Text section
Florida Agriculture Commissioner Nikki Fried is demanding that the state reverse its sudden decision to impose arbitrary THC and purchase limits on medical cannabis patients.

At the end of August, the state Department of Health (DOH) issued an emergency rule that prohibits all patients from purchasing more than 24,500 mg of THC over a 70-day period. The rule also blocks registered doctors from issuing “a physician certification for more than three 70-day supply limits of marijuana or more than six 35-day supply limits of marijuana in a form for smoking.” The existing regulations already impose a cap of 2.5 ounces of smokable bud for each 35-day period, so this further restricts the amount of medicine that patients can access at any given time.

Fried, who worked as a cannabis lobbyist before becoming the state’s director of agriculture, released a statement condemning the health department’s decision. “The rule change is unnecessary, its implementation poorly notified, and its impacts extremely harmful, with hundreds of thousands of patients in Florida no longer able to access their medicine in the quantities they need for effective treatment as determined by their doctors,” she said.

Generally, the state health department announces major rule changes well in advance, allowing physicians and patients a chance to comment on the decision. In this case, the new rules went into effect three days after they were announced. At a recent press conference, Fried called this decision a deliberate “act of cruelty” specifically designed to block patients from offering their input, Florida Politics reports. “Instead of moving this program forward, [the DOH] have continued their assault on patient rights.”

Fried also wrote a letter to state Surgeon General Joseph Ladapo arguing that “unveiling a rule cutting the allowable preparations and extracts dosages by 69.4 percent with less than three days’ notice is not just thoughtless, it’s irresponsible. It has caused chaos, confusion, and rightful panic among patients and providers.”

Listed records
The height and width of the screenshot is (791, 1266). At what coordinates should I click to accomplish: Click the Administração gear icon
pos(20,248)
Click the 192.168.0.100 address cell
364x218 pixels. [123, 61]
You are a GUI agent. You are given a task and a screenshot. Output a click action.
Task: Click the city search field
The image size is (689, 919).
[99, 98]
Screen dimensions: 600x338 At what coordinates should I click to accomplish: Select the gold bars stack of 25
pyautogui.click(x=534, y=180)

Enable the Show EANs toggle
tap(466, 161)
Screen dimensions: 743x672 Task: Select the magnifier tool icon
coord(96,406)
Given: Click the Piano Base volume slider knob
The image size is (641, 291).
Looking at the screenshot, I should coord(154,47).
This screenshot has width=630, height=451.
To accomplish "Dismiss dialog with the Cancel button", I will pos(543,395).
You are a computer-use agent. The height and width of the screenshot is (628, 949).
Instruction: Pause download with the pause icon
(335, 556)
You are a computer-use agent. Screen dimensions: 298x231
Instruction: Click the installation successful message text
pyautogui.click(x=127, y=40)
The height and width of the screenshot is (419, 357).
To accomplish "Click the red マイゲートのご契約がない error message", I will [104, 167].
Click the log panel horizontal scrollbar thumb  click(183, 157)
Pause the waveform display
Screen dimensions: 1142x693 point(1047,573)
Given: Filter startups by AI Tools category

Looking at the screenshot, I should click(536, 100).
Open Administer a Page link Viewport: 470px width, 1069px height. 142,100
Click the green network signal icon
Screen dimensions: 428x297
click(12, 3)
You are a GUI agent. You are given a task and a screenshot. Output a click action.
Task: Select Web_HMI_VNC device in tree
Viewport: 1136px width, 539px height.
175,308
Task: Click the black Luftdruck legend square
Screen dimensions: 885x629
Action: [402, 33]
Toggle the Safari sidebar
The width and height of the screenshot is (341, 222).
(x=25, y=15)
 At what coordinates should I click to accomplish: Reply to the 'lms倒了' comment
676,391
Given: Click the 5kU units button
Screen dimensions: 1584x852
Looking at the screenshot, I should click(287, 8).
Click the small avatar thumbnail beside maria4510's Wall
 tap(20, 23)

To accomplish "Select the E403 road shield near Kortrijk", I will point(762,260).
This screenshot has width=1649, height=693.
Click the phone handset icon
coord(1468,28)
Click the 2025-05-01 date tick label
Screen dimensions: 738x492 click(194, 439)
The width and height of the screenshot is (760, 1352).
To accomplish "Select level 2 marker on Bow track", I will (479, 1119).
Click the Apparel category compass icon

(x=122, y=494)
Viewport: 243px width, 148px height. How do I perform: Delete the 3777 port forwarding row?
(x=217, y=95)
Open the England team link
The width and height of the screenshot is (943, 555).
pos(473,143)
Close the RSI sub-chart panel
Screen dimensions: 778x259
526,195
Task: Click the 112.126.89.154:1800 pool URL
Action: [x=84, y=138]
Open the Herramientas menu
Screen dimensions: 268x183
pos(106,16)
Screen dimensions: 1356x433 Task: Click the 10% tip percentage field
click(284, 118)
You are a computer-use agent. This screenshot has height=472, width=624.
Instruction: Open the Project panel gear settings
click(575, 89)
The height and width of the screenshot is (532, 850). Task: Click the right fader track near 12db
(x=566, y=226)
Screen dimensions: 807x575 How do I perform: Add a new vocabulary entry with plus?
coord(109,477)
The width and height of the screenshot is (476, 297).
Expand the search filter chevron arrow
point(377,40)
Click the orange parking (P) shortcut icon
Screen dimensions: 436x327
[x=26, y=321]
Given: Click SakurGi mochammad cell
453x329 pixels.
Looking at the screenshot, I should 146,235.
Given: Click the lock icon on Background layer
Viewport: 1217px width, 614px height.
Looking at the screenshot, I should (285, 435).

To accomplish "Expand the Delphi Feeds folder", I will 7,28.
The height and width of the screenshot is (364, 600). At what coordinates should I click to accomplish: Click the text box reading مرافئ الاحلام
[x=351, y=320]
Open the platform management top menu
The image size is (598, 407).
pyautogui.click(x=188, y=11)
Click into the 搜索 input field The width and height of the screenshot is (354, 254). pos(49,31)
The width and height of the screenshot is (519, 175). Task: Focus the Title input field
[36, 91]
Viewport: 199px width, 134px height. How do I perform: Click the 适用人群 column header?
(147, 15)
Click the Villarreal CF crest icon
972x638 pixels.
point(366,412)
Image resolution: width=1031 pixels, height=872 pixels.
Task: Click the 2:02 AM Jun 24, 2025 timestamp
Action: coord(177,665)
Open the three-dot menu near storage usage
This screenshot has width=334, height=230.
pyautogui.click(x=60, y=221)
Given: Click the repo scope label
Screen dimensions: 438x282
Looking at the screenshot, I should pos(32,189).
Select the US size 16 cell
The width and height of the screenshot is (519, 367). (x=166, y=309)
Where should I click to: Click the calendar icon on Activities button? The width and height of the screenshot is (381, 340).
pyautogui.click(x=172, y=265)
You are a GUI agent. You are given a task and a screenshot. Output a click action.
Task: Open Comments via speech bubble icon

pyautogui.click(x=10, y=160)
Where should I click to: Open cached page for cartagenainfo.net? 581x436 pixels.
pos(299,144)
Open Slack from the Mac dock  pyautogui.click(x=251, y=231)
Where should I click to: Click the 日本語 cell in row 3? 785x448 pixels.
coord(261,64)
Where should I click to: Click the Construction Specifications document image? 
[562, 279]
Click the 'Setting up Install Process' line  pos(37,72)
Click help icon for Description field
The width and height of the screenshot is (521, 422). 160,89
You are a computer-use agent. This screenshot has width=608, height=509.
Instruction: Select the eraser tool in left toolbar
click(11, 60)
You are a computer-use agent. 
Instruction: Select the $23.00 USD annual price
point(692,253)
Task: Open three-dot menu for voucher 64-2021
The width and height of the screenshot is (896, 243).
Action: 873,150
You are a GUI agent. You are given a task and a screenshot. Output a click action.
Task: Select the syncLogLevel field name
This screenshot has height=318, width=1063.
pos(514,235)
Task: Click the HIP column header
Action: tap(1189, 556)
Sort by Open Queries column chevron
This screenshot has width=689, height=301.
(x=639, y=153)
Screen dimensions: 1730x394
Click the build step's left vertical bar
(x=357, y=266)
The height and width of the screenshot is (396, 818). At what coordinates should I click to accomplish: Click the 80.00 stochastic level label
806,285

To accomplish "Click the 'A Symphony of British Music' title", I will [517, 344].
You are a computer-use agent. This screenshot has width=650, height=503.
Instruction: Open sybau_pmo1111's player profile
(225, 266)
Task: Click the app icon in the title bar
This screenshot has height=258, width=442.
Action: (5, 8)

Problem requirements
Extend the news article on Florida's new THC and purchase limits for medical cannabis patients, starting right after the quoted passage from Fried's letter to Surgeon General Joseph Ladapo.

Answer section
These limits override “the professional judgment of doctors and [endanger] the health of patients,” she continued. “Many patients require the ability to purchase a higher dosage in multiple forms in order to test combinations and find the best balance to treat their particular condition in consultation with their doctor. The state has no business inserting itself into nuanced decisions being made between patients and their health care providers.”

The commissioner pointed out that local politicians have already made dozens of attempts to impose “arbitrary and harmful caps within the state’s medical cannabis program, which failed miserably because it is not in the interest of protecting patients’ health.” Lawmakers originally amended the state’s voter-approved medical marijuana law to ban smokable flower, but a state court eventually ruled that the ban was unconstitutional. Other legislative attempts to impose arbitrary caps and restrictions have failed, so the state DOH stepped up with its own plan to enforce illogical limits.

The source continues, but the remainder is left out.